Bishop and Phillips’s excellent paper on the status of the city raises important issues for current apprehensions of urbanism foregrounded in the emergence and development of megacities and our attempts at conceptualizing what the urban might mean. Bishop and Phillips usefully adopt a ‘supplemental view’ of urban dwelling. By this they mean forms of urban necessity, ‘unofficial forms of dwelling’ (p4) invoking forms of invention (p6) they don’t interrogate, and the flexible, informal, strategies for living comprising ‘shadow urbanism’, all of which, they allow, are not unique to megacities (p6) but apply to smaller cities (in the global north) too. While not confined to the global south, the megacities they envisage, and the challenges they present to established models of urban theory, are in South America, Asia and Africa; cities swelling with the bodies of rural migrants. Their starting point is that the city is no longer a legible or distinct category, but partial and provisional, making it a focus for conceptual work, even if conceptual clarity is impossible. It is not clear from their paper whether they intend this as a criticism. They suggest it complicates the kinds of action-ability that bodies implementing reforms like UN-HABITAT can tackle, but urban partiality, provisionality and illegibility are, it seems, inevitable in such complex, multi-layered, improvised, social/architectural/planning forms as megacities present. In contributing to the project of making megacities slightly more legible, I want to offer the following four provocations. These firstly attend to the specifics of megacities, secondly, the importance of including those who navigate them, thirdly, the significance of mobility and different forms of urban traction, and, finally, the need to keep divergent forms of translocality in mind in renewed attempts to think about different forms of globalisation.
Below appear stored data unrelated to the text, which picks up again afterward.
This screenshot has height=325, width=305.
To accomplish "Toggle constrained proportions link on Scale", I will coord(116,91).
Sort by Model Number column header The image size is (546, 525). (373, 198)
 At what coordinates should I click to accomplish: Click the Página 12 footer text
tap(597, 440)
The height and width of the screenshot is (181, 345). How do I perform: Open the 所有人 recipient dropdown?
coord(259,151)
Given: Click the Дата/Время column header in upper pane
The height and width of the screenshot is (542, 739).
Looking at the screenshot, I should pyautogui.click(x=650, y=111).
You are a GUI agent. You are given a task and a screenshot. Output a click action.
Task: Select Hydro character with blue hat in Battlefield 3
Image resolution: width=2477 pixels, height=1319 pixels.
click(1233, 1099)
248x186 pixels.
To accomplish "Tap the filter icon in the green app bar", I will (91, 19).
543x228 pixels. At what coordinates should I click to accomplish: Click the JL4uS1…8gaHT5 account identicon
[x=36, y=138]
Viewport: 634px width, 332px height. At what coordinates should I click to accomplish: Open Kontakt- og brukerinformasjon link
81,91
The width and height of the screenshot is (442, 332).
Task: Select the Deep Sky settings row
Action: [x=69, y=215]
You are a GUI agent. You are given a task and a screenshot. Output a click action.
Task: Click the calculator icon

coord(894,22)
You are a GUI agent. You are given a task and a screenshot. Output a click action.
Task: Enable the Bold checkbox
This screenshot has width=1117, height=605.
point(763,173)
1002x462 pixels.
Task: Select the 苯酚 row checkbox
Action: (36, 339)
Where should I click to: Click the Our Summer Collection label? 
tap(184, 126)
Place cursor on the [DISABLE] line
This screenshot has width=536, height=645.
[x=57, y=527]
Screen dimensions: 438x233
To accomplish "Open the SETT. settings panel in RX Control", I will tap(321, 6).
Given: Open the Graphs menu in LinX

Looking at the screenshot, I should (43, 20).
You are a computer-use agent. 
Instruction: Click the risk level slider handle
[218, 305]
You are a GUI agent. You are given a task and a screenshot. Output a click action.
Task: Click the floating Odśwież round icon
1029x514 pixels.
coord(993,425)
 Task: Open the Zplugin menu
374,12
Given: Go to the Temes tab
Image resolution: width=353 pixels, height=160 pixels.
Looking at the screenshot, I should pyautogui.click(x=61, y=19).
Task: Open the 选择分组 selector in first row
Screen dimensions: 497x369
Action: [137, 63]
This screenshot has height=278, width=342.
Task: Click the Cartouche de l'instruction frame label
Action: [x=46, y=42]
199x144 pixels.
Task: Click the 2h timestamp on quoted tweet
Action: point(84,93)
My first provocation concerns the character of the surface across which – or through which, if, as Tim Ingold (2000) suggests, surfaces are deep and constituted in the textures of people, objects, infrastructures and so on – we understand urban life to be conducted. In holding on to the idea that urban surfaces are deeply textured, we are confronted with the specifics of their texturing and this makes the kinds of general rendering of megacities required to theorise them problematic. Megacities, on the contrary I want to suggest, are specific, and their specifics matter, just as they are composed in matter. Beijing, for example, is not Mumbai. Its surface is differently edged with possibilities, including those of urban protest and conceptions of individual rights. India’s democratic traditions constitute the processes of land acquisition and compensation differently from China’s and these, and other differences, matter in the making of the urban fabrics of megacities and the lives that can be lived in them. Tokyo is a megacity, but its informalities and improvisations are quite different from Jakarta’s or Sao Paulo’s. I am not sure that an overarching conception of ‘the megacity’ is useful; rather, there are specifics in megacities that work in ways we need to understand.
My second provocation concerns the locations from which urban theory is derived and articulated. Urban theory comes from specific vantage points, whether or not this is admitted. Bishop and Phillips admit to speaking from the perspectives offered by, and to, urban scholars, planners, governments and welfare organisations. These are specific, and important, forms of urban curation, but they overlook the citizens – and sub-citizens – who navigate megacities. In including the navigators, other perspectives and concerns come to the fore that embellish our understanding of megacities. Shifting the perspective to the navigators poses questions about routes to and through cities, as well as the forms of consociation, the skills and the understanding of urban life required to navigate them. These questions in turn reveal fragments of knowledge about what capacities it takes to live the megacity, as well as the circumstances in which journeys from rural-industrial to urban landscapes are undertaken. Thus the city is more than its forms of curation, it is constituted in the dialogues between provision of various kinds, and the improvisations enacted within and through them: in these dialogics cities are made and lived.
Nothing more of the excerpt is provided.